7) Mail Art is an international strong circuit, as already said, formed by an exciting cooperation, against the idea of "market". The main supports of Mail Art are hundreds of private archives throughout the world, strictly connected as they collect, assemble, keep, file, study, analyse every Mail Art work. These essential archives spreads again Mail Art works, with Mail Art shows, editions, reviews, performances, and mail dispatches.

8) Mail Art, today, is a great, surprising phenomenon, not yet used up, directly linked to social, political elements, in spite of poor attempts to ignore it, (at least, in Europe) or to oppose it, even with prison and torture when dictatorship is governing.

9) The future of Mail Art: the progress of space technology and orbiting thousands artificial satellites will certainly change Mail Art both as a medium (address, exchange, working) and as a language (reproduction of the original works through video terminals and computer).
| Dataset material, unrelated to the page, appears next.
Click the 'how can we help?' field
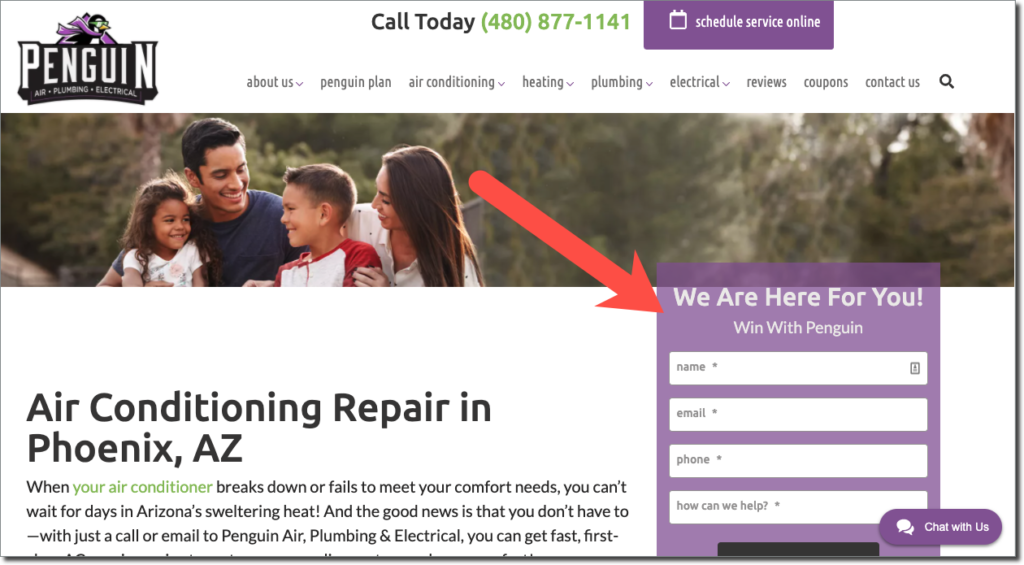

Argentina: GRACIELA MARX; Bulgaria: GUILLERMO DEISLER; Canada: ANNA BANANA; Francia: DANIEL DALIGAND; Germania: KLAUS GROH; Inghilterra: ROBIN CROZIER, MICHAEL SCOTT; Italia: VITTORE BARONI, ALFREDO CASALI, G. ACHILLE CAVELLINI, GIOVANNI FONTANA, MINO LUSIGNOLI, EUGENIO MICCINI, ENZO MINARELLI, ROMANO PELI, LAMBERTO PIGNOTTI, MICHAELA VERSARI; Olanda: ULISES CARRION; Svezia: VANNA SALATI; U.S.A.: CARLO PITTORE, BUSTER CLEVELAND, BILL GAGLIONE, JUDITH HOFFBERG, TOMMY MEW.